It can be difficult to switch over, to cross the table and GM for the first time. Long ago, I wrote Introductory Games for New Roleplayers for a young GM and a table of all new players. This time we’re looking at a different situation—training new GMs who may be nervous about running for tables of experienced players and strangers.

Instead of apprenticing to a GM and getting a peek behind the curtain between sessions, a group of experienced GMs are going to hold a GMing seminar. It’s not just a collection of tricks and tips for experienced GMs, but a concerted push to “top up” our number of GMs for organized play. Plus… I think that experiencing the table from a GM’s point of view—even if only for a session—helps players understand what their GMs are doing. Even if they choose not to GM, they’ll appreciate what goes on a little more.

The Setting

We have a good sized community of players (15-20 most weeks) and GMs. We have three “always on” GMs who run over half the sessions, and a few others who step up to GM occasionally. (I’m speaking specifically of our D&D Adventurer’s League Expeditions GMs. We are lucky in that there’s some cross over with our Pathfinder organized play GMs, plus Pathfinder has several more that only play or GM Pathfinder, which keeps its organized play also running smoothly.)

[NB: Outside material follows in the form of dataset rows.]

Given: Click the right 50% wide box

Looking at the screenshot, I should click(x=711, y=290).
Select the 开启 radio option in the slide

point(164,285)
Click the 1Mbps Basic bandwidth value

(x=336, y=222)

Because 5e is less than a year old, there’s not a vast gulf of experience between “old hands” and new GMs, at least from a D&D rules perspective. (In fact, I suspect that many of the new players have a better mastery of the rules than GMs who have “hangovers” of rules from previous editions of D&D, including Pathfinder.) By reaching out now, we can build a more balanced expectation of running games before GMs start to burn out.

Organized play seems particularly prone to burning GMs out. Organized play rules substitute for some of a normal GM’s boundary drawing and campaign defining. Some of it is the feeling of ownership; in organized play, you run scenarios that have been worked out by others, instead of crafting the adventure to a particular group. Some of it is the “take all comers” perspective; you’re more often running for strangers.

The Goal

In a perfect world, every player would GM sometimes. If tables of 5 are common, then a player would expect to run every 5th or 6th time. On the other hand, a GM who runs petulantly, because they’re forced, or without preparing can ruin an entire table’s fun at once. We’re looking to strike a balance—get enough new GMs so that all GMs (new and old) can play characters regularly (and enjoy that side of the game), while having a predictable schedule of GMing. Since we run twice a month (the first and third Saturdays), a pool of 16 or so GMs would require each to run only once every two months. Play 3, run 1 is a ratio that should be sustainable.

To do so, we’re going to hold a GM’s workshop. Here’s what we’re planning.

The Workshop

A week before the new Expeditions season begins, we’re inviting players to try their hand at GMing. Both D&D and Pathfinder have short scenarios for new players and characters (in Pathfinder, it’s the Silverhex Chronicles, for the current D&D season, it’s City of Danger.) The mini-scenarios are short; 4-5 pages long, with an expected run time of 60-90 minutes. The City of Danger has 5 mini-scenarios.

A few “old hands” are going to be ready to run the first mini-scenario to kick off the workshop. Each of the attendees—the novice GMs attending the workshop—will get to run a character through the story like normal. The old hands/presenters will each handle a scene, so they can demonstrate a variety of approaches and techniques, and show how conversations, fights, and everything else are handled.

At the end of the mini-adventure, we’ll hand out copies to all of the players so they can read what we were working from. Then we’ll discuss how we handled their going off script, adjudicating rules, etc.

Then we’ll dragoon a few workshop attendees into reading the second mini-adventure and running it for their fellow players, while the presenters remain available to serve as rules references and offer reassurance. Each attendee will run only a scene at a time, then pass the baton to the next. We might break it down even finer for combat and have each apprentice GM handle one round of combat before passing control to the next GM.

If we have attendees who didn’t run anything during the first mini-adventure, they’ll run scenes during the second. If turnout is smaller, we’ll switch the apprentice GM responsibilities and encourage the GM who did the talky intro to run some of the combat (and vice versa).

The last two scenarios should be almost completely normal, with half of the new GMs running for the other half as players, switching GMs every scene or two.

The Best Laid Plans

I’m really looking forward to working with Josh and Bill on our presentation. Bill has great “keep pace” techniques that I’d love to master… how better than by GMing at his side?

Some players expressed interest already, and we’re going to make another announcement for it at Saturday’s organized play. I hope we have good turnout at the workshop and that the workshop goes as well as we’re planning.

Of course, no plan survives contact with the players. I suspect that quote will prove true even for a workshop like this. Have you been a part of a GMing workshop as a player, GM, presenter or attendee? What are some things that we should keep in mind, or be sure to present? What would have reassured you and encouraged you to try GMing a little sooner?